Beekey Cheung

Posted on Sep 23, 2017 • Originally published at blog.professorbeekums.com on Apr 16, 2017

The Problem With Heroes In Software Development

Imagine your web application goes down in the middle of the night. It’s 2 AM, but your business is global. You have users in every time zone. They’re angry. They’re unable to purchase things on your website or are canceling their subscriptions. Money is being lost every minute your web application is down.

Suddenly, one of your developers is on the case! This developer shows a little anxiety and curses a lot (it is 2 AM after all), but eventually the problems are resolved. The application is running again and money is flowing into your business. Despite this kind of situation happening from time to time, you are comforted knowing that you always have this developer to save the day. This developer is your hero.

No one in this situation should feel comfort though. It is an extremely risky position to be in for a company. It negatively impacts everyone who works at that company. And despite the immense feeling of importance, it hurts the hero developer as well.

Let’s start with the problems for the company. If there are known stability issues with an application being live, then they should be addressed. Crisis management almost never addresses the underlying issues. Crisis management is about making it through another day. The “fixes” are temporary. There is still the real problem that should be fixed.

Being comforted by having a hero on call makes those real problems seem less urgent than they really are. There is a strong temptation to put off fixing those problems in favor of working on new revenue generating activities.

But crisis management is not the same as crisis prevention.

An application that frequently goes down earns a bad reputation among users. This makes retention difficult and will eventually make it harder to gain new users. There is also the possiblity where the hero is unavailable. There are many ways this can happen. What if they get sick? Or a relative gets sick? Or they go on vacation? Or they just decide they’re tired and quit?

In all those cases, your application is now down for a much longer period (hours instead of minutes or days instead of hours). You could argue that someone else on the team can take on the mantle of hero. That leads us to the problems for everyone else on the team.

● Request
From the post about heroes in software development, write out word for word the passage that opens with "An application that" and closes with "tired and quit?".

● Data shown
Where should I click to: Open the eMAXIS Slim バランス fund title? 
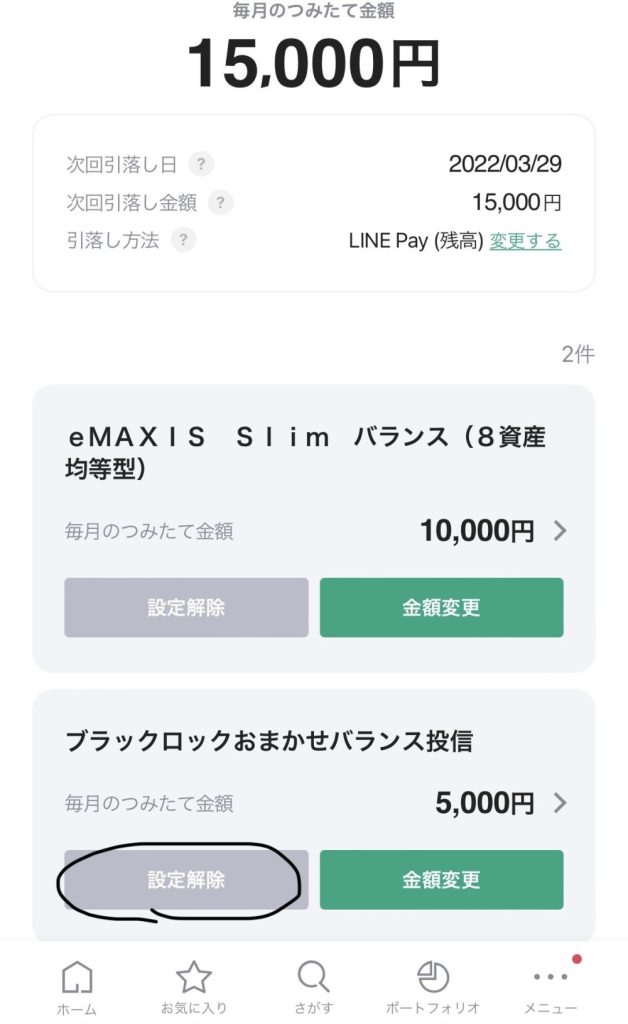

● Task output
An application that frequently goes down earns a bad reputation among users. This makes retention difficult and will eventually make it harder to gain new users. There is also the possiblity where the hero is unavailable. There are many ways this can happen. What if they get sick? Or a relative gets sick? Or they go on vacation? Or they just decide they’re tired and quit?